# [STATED EXERCISE]
Update everything from the line containing "Given: Open the Paramètres avancés dropdown" down to the end of the listing by replacing "price value" with "price amount", changing nothing else. Return only those lines.

Entries on finding words and elements
Begin

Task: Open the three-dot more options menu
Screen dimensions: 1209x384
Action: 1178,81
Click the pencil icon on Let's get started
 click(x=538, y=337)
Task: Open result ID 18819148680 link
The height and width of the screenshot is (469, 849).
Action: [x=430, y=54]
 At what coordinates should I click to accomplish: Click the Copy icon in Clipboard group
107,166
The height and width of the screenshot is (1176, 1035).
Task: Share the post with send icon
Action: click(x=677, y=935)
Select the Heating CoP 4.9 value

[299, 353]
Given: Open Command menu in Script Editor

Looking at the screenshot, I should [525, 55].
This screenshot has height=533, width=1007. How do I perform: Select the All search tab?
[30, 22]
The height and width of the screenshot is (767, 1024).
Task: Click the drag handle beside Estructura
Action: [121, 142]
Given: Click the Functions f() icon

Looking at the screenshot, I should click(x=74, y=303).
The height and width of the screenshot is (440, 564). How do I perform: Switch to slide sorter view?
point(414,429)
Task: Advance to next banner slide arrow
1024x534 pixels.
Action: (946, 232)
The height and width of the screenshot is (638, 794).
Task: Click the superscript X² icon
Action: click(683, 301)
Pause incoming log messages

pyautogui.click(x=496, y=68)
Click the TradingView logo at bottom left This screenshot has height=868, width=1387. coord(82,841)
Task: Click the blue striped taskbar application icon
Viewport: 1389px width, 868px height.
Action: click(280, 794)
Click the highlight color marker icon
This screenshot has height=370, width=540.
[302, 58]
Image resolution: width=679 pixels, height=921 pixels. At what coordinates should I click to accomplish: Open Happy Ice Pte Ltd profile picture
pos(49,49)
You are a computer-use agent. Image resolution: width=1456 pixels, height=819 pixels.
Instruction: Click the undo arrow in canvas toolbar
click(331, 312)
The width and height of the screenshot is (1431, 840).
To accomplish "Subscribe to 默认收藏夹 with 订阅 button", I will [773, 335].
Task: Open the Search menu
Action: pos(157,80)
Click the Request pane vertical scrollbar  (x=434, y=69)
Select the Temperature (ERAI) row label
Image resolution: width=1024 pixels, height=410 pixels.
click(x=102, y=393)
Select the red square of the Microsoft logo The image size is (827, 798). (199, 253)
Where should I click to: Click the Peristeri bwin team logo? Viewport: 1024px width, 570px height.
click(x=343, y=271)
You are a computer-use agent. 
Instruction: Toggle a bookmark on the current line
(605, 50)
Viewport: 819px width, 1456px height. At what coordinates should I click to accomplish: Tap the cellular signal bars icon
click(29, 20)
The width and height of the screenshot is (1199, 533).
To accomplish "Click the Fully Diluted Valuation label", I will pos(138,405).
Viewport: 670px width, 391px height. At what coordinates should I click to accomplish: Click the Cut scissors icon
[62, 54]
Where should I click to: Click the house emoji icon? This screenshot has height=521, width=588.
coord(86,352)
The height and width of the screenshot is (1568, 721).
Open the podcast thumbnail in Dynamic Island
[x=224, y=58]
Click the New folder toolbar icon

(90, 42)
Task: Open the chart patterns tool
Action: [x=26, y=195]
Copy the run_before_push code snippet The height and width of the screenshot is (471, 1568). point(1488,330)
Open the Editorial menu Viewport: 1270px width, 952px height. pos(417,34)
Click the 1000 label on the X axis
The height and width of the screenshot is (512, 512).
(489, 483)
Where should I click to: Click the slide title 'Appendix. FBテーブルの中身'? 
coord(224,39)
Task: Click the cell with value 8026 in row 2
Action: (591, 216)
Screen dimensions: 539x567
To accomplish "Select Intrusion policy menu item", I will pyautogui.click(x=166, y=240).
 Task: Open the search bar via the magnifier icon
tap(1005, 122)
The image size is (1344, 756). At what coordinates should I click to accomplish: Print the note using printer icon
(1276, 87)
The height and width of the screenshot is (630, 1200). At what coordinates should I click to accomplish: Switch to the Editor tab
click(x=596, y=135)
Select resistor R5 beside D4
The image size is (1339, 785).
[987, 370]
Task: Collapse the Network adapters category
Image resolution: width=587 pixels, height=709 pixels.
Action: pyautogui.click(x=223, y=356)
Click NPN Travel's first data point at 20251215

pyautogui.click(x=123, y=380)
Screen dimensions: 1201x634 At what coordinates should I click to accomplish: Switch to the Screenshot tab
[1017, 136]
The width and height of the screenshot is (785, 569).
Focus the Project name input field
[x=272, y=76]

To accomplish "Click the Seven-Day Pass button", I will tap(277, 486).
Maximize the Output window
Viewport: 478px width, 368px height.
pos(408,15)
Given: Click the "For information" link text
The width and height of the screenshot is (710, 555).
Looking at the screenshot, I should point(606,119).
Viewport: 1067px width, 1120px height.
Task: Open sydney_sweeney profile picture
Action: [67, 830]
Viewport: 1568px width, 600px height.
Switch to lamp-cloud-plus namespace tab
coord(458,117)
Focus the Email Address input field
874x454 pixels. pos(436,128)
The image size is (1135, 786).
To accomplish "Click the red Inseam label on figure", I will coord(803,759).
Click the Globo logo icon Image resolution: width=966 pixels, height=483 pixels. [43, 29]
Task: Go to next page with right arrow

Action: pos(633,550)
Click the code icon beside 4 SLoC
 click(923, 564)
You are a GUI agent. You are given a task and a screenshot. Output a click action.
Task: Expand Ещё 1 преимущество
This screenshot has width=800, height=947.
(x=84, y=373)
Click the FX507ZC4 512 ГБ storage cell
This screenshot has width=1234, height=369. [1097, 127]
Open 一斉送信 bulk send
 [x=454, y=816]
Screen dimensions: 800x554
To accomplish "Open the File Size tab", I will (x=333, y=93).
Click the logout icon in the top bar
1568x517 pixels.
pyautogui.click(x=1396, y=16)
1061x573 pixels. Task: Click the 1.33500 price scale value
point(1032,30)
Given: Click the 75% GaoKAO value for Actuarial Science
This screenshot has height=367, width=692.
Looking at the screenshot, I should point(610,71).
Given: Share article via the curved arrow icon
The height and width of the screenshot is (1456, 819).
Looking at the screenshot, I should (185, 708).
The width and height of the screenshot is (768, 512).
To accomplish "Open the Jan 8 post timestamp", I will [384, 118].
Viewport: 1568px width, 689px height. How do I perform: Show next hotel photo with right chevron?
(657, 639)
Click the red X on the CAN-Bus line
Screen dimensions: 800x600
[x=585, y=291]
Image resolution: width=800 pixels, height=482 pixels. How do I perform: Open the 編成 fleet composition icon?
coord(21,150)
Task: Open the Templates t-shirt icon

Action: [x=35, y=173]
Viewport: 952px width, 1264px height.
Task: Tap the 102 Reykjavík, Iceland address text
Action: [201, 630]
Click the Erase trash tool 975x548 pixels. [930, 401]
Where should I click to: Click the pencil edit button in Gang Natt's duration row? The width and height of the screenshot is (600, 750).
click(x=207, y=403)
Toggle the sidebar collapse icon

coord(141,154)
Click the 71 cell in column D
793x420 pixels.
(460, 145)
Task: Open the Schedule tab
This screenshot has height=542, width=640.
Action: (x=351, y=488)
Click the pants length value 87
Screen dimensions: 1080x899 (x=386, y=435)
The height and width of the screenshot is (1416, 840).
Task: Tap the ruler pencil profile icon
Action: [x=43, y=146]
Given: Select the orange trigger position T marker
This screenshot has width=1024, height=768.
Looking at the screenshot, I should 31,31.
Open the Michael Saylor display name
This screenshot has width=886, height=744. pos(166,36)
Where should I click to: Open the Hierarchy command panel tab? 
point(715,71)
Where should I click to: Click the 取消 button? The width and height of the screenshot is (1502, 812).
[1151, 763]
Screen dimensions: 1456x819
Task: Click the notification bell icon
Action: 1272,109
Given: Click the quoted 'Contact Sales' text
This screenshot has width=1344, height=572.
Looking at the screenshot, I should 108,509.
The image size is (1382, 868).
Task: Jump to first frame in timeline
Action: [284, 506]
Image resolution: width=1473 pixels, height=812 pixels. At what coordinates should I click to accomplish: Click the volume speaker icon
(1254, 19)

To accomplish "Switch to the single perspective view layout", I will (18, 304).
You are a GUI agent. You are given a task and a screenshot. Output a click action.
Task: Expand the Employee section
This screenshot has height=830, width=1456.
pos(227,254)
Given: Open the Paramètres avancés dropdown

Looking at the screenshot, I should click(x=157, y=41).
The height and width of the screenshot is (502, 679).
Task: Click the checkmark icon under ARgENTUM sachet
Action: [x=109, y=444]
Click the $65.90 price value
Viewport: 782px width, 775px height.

End

# [WRITTEN RESPONSE]
Given: Open the Paramètres avancés dropdown

Looking at the screenshot, I should click(x=157, y=41).
The height and width of the screenshot is (502, 679).
Task: Click the checkmark icon under ARgENTUM sachet
Action: [x=109, y=444]
Click the $65.90 price amount
Viewport: 782px width, 775px height.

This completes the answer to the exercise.